Lucerne a cru à tort qu’une baisse drastique de la charge fiscale suffirait à attirer les entreprises. La règle est valable pour les sociétés boîtes aux lettres, comme l’indique la croissance explosive de leur nombre. Des sociétés peu intéressantes en termes d’emplois et de ressources fiscales et qui sont susceptibles de plier bagage d’un jour à l’autre. Alors que les entreprises désirant s’installer durablement cherchent d’abord des infrastructures de qualité, un environnement scientifique de haut niveau et du personnel qualifié. Toutes conditions que Lucerne ne fait que dégrader avec sa politique d’économies, ce qui rend donc le canton moins attractif.

Le grand argentier du canton de Lucerne ne craint pas la réforme de l’imposition des entreprises. Le canton pratique actuellement le plus faible taux de Suisse, soit 12,5%.

Pour rester compétitif, il n’aura donc pas besoin de le réduire encore. Par ailleurs, le canton abrite peu de sociétés à statut spécial. Leur éventuel départ n’affaiblira donc pas la substance fiscale.

Ce que le magistrat ne dit pas: sa politique de sous-enchère fiscale initiée en 2012 a surtout attiré des sociétés «boîtes aux lettres» qui n’ont créé ni emplois nouveaux ni ressources fiscales nouvelles. Au lieu des 16 millions supplémentaires attendus, cette politique a creusé le déficit budgétaire, tout comme chez ses voisins de Schwyz, Obwald et Nidwald.

Par contre, selon le procureur cantonal, cet afflux de sociétés fantômes – leur effectif a plus que triplé – a conduit à l’ouverture d’un tel nombre d’enquêtes pénales que les dossiers accumulés représentent 7 ans de travail pour la police judiciaire.

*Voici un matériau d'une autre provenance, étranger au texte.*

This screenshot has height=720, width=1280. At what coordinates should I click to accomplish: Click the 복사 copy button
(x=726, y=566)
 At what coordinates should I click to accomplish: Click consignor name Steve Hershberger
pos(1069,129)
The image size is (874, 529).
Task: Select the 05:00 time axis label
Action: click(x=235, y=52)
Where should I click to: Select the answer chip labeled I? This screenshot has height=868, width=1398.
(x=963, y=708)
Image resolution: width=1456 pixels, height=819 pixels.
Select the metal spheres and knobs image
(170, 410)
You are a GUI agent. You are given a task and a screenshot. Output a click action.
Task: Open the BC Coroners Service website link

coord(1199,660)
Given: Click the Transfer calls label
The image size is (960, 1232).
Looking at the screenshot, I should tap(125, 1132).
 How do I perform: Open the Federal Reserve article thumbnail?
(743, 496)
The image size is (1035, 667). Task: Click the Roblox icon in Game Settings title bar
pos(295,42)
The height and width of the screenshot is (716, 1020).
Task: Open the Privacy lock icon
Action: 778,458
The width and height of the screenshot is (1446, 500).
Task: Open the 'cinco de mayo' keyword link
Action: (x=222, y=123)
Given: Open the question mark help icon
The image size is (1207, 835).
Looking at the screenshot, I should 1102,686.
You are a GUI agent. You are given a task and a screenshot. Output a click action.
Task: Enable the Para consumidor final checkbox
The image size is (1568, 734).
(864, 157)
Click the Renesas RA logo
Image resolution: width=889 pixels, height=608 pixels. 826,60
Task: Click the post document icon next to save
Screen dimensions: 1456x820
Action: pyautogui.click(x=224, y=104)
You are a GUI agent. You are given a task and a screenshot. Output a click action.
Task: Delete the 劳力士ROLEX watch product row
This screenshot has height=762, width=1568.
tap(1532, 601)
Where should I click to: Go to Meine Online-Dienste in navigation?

Pour couvrir le déficit, le canton aligne les programmes d’économies: 220 millions entre 2013 et 2015 et 330 millions pour les trois prochaines années.

Désormais le secteur privé est appelé à l’aide pour financer les bourses d’études et pour construire la nouvelle faculté d’économie. Les élèves des écoles secondaires et professionnelles doivent bénéficier d’une semaine supplémentaire de vacances, pour une économie de 4 millions. Les institutions culturelles ne sont pas épargnées: le festival international de musique, l’orchestre symphonique, le musée d’art, le théâtre et le musée des transports voient leur budget rogné pour compenser les cadeaux fiscaux consentis aux entreprises.

La ville de Lucerne connaît les mêmes problèmes. Se targuant d’être fiscalement plus attractive que les riches communes de la Goldküste zurichoise, elle a dû déchanter. Si 35 sociétés ont installé leurs sièges dans la capitale depuis 2012, elles ont rapporté seulement 1,2 million au fisc communal.

Lucerne a cru à tort qu’une baisse drastique de la charge fiscale suffirait à attirer les entreprises. La règle est valable pour les sociétés boîtes aux lettres, comme l’indique la croissance explosive de leur nombre. Des sociétés peu intéressantes en termes d’emplois et de ressources fiscales et qui sont susceptibles de plier bagage d’un jour à l’autre.

Alors que les entreprises désirant s’installer durablement cherchent d’abord des infrastructures de qualité, un environnement scientifique de haut niveau et du personnel qualifié. Toutes conditions que Lucerne ne fait que dégrader avec sa politique d’économies, ce qui rend donc le canton moins attractif.

Et voilà que maintenant Zoug annonce vouloir abaisser son taux d’imposition des entreprises à 12%. La course-poursuite continue…

De plus Lucerne se retrouve sans budget pour 2017. L’UDC a lancé le référendum contre une augmentation limitée à deux ans seulement du coefficient annuel de 1,6 à 1,7, telle qu’adoptée par le Grand Conseil. La votation est planifiée pour le mois de mai.

D’ici là, les bénéficiaires de subventions pour les primes d’assurance-maladie attendront. La fiscalité paradisiaque ne profite pas à tout le monde.